_Exercise_.
Begin the copy at the line that contains "992x646 pixels. How", end it at the last line of the entries below, keep every word exact, and include no pictures.

(Data excerpts)
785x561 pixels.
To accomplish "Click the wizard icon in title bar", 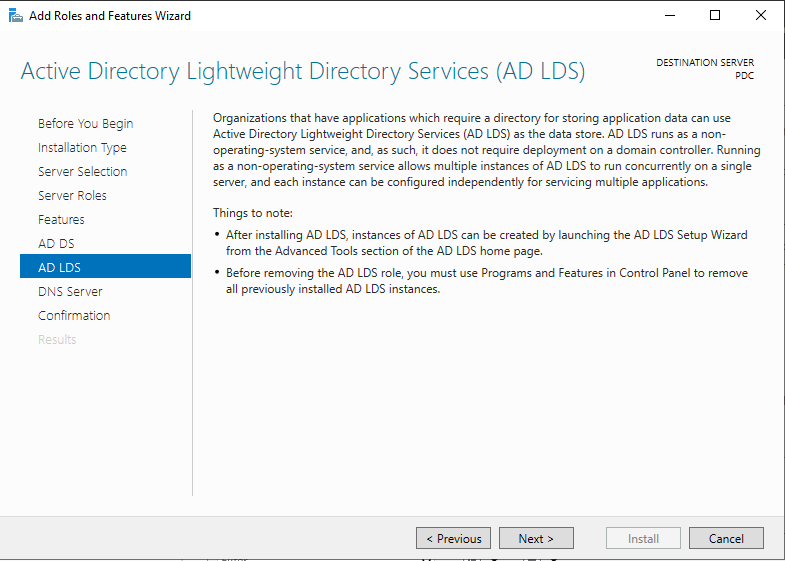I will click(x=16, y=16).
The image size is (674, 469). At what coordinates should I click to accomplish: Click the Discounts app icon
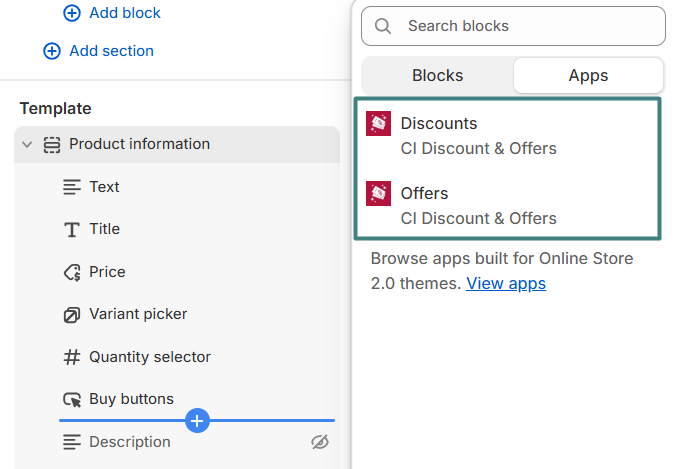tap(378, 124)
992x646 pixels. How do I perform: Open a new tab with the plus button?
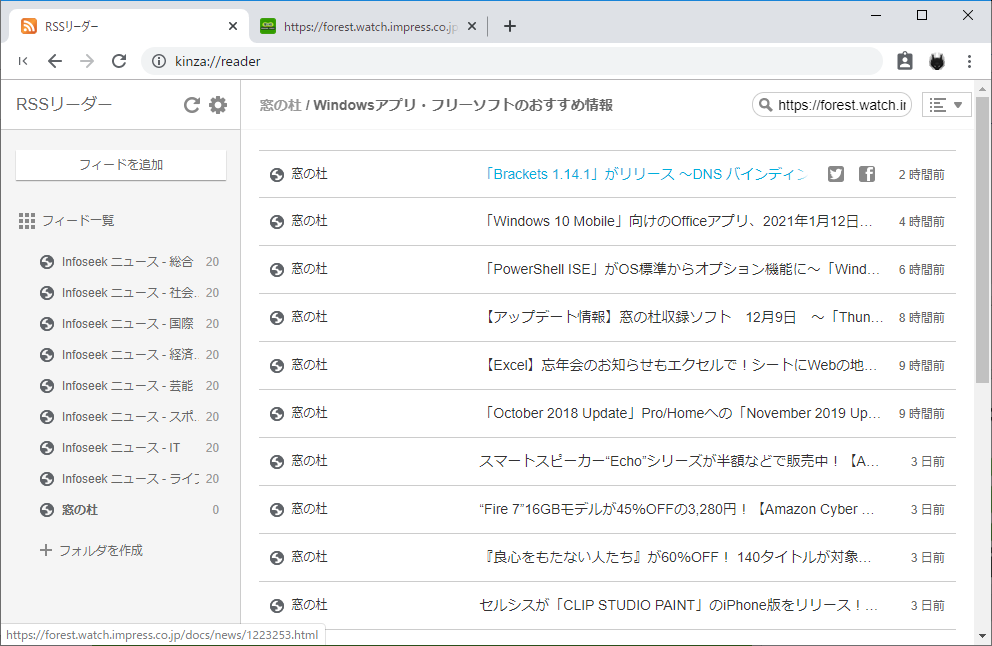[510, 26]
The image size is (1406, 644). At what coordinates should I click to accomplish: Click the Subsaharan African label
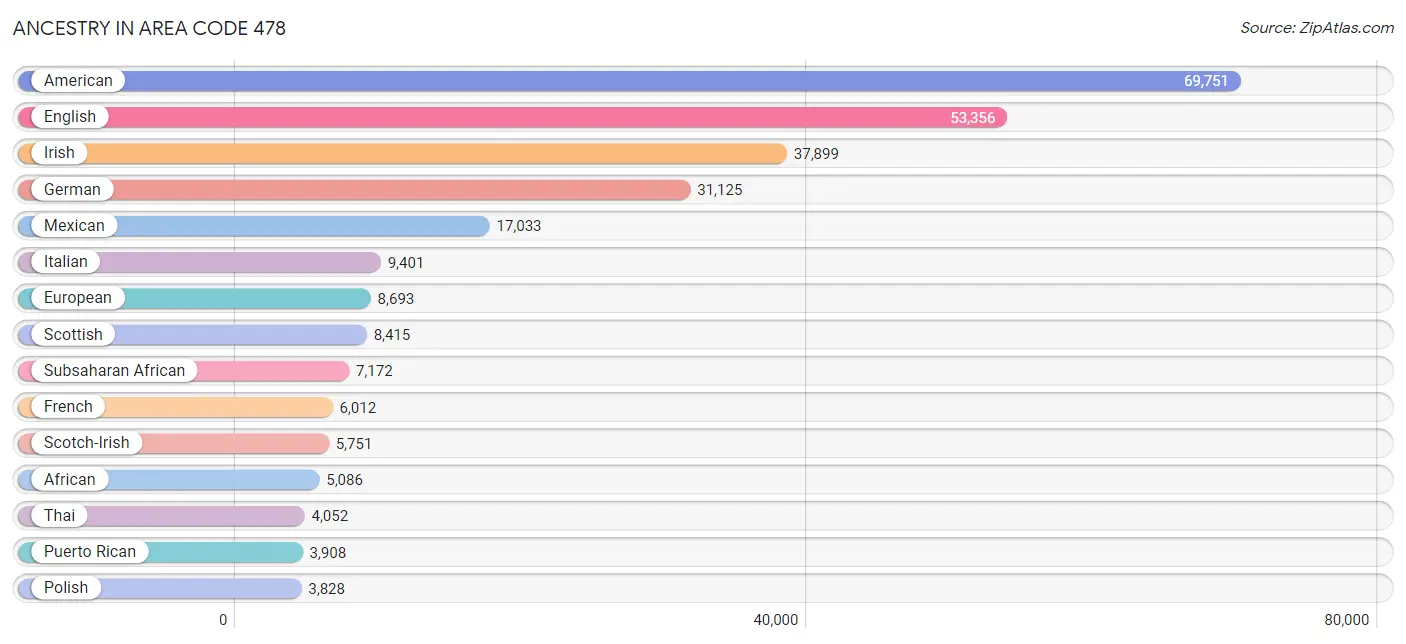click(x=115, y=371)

_Answer to this exercise_.
992x646 pixels. How do I perform: Open a new tab with the plus button?
[510, 26]
The image size is (1406, 644). At what coordinates should I click to accomplish: Click the Subsaharan African label
click(x=115, y=371)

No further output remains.